I need to get some axle straps so I can strap it down and take it around the block a few times.

Maybe this week...
 
I would take the loaded rig for a few test runs , to include some extended hwy time and some long hills at speed to see how things go, better to learn what works and does not work before you are trying to make a ride somewhere. Took me a few times to find the sweet spot on the trailer to see where the loaded truck rides best, and I made a few changes on tie-downs too. Axle straps on the front and rear have been my strategy and that has worked well for me (primary pull down is a ratchet strap), and I also have a safety chain on the front and rear in case something breaks, hopefully which would allow me to get safely stopped if I had to. I would like to reduce the angle of the tie-down straps (relative to the deck of the trailer) but to some degree you have to work with what you have, the extended angle of the tie down straps in my view reduces the applied force that the straps can apply to keeping the loaded truck to the deck of the trailer. I'm sure there are better technical terms to describe what I'm saying. in my case I feel I'm good on the front of the loaded truck but I'm not so happy with the angle of the straps on the rear axle (pull down angle).
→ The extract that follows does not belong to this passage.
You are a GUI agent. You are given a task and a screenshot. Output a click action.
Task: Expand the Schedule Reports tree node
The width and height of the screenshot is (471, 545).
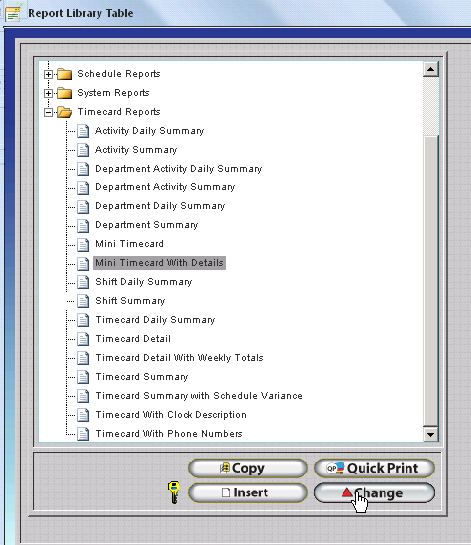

So far things have worked well, I've noticed some minor movement of the loaded truck on my trailer (the rear of the loaded truck), but that's maybe an inch or two, even with the straps super-tight. I also tighten them down a 2nd time after a little bit of trip time to adjust for settling of the loaded truck, anyway....never had anything come loose or go down the hwy by "itself" so far :)

Lately I've been looking at the safety chain setup my trailer came with......while its there, I'm not impressed with it, and likely I'll make some changes to ensure all things are safe. Appears some folks are liberal in what one calls a safety chain and the components as to how they are rated. (both the safety chains I'm using and the safety chains that came with the trailer with respect to the tongue).
 
Well, looks like we about to get into the big block a little. Drove 'im to church this morning and when we came out found he was peeing in the parking lot... Luckily we live a mile from church. Got home and after lunch crawled around underneath for a bit and think I chased it back to the water pump. So now thinking I am going to pick up some belts and hoses and maybe a new radiator along with the water pump and just give the cooling system a general once over.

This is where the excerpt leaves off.